Lowering prescription drug costs through Medicare. We can significantly lower the cost of prescription drugs for seniors by allowing Medicare to use its negotiating and purchasing power to get a better deal -- just like any insurance plan does, like the Veterans Administration does, and the way other countries, like Canada, do.
Ensuring that hospitals who care for a disproportionate share of uninsured patients are adequately reimbursed.
Examining a "no fee for service" model of healthcare that emphasizes prevention over treatment. Preventing disease is far more cost effective than treating it, but because of the high cost of medicine today and the lack of access to services, too many Americans are waiting to see a doctor until it's too late for prevention. The resulting costs at the emergency room or in the operating room, costs that might have been avoided, are ultimately borne by the rest of us in the form of higher insurance premiums. We need incentives for patients and doctors to promote overall health and disease prevention.
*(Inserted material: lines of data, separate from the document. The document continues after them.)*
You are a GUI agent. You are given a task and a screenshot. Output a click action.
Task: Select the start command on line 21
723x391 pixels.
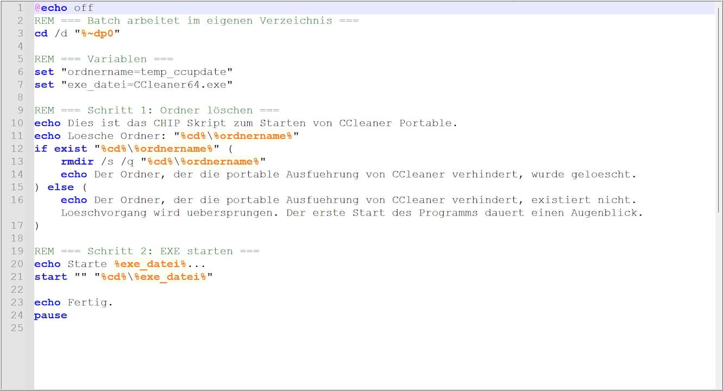[51, 276]
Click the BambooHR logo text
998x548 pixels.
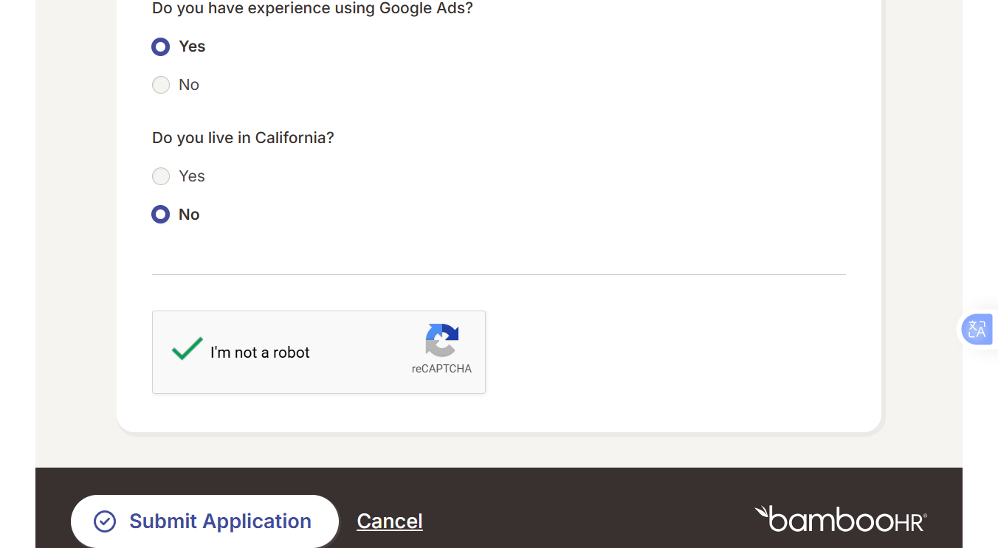(848, 520)
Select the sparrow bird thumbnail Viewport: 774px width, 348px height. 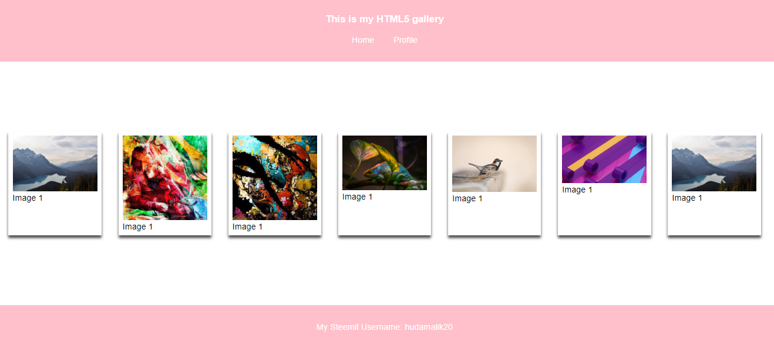tap(494, 164)
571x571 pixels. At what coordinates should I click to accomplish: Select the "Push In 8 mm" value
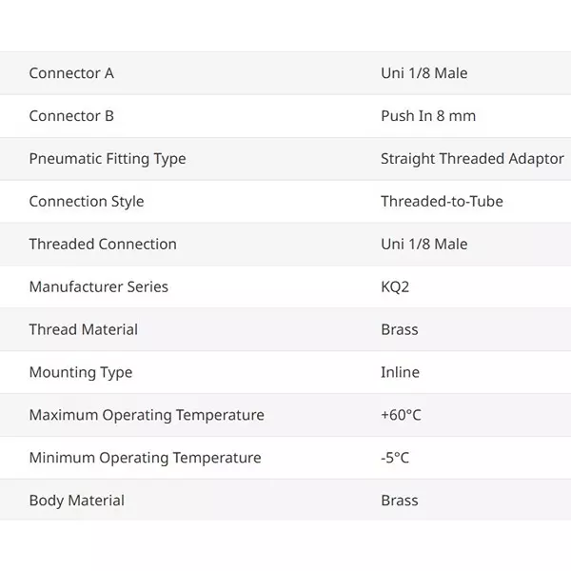tap(427, 116)
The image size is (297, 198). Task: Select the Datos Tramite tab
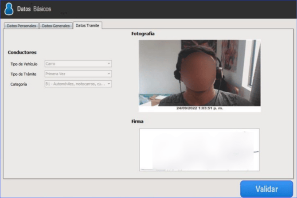click(87, 25)
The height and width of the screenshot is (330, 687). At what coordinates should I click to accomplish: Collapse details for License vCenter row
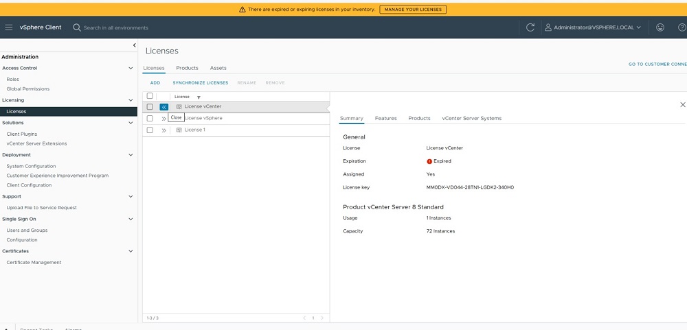tap(164, 107)
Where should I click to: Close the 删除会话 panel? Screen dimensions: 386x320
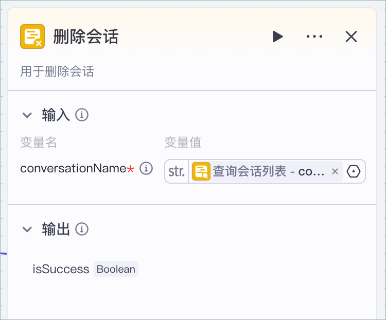351,37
I will be an active and strong advocate for healthcare reform -- for patients, for our local hospitals, and for medical professionals. I know from my work at the City Council and at the Port, and from my supporters who represent working families, how vital reliable and affordable healthcare is. I also recently met with hospital and medical leaders, who are equally frustrated at a system full of irrationalities and the wrong economic and health incentives. Everyone is eager to help find solutions to our ailing healthcare system, and they are equally eager for a representative who hears their concerns, understands the issues, and works to make sure doctors, patients, and healthcare institutions all have a say in how we address this national problem. That's always been my problem-solving approach, and that's the approach I will take as your representative in Congress.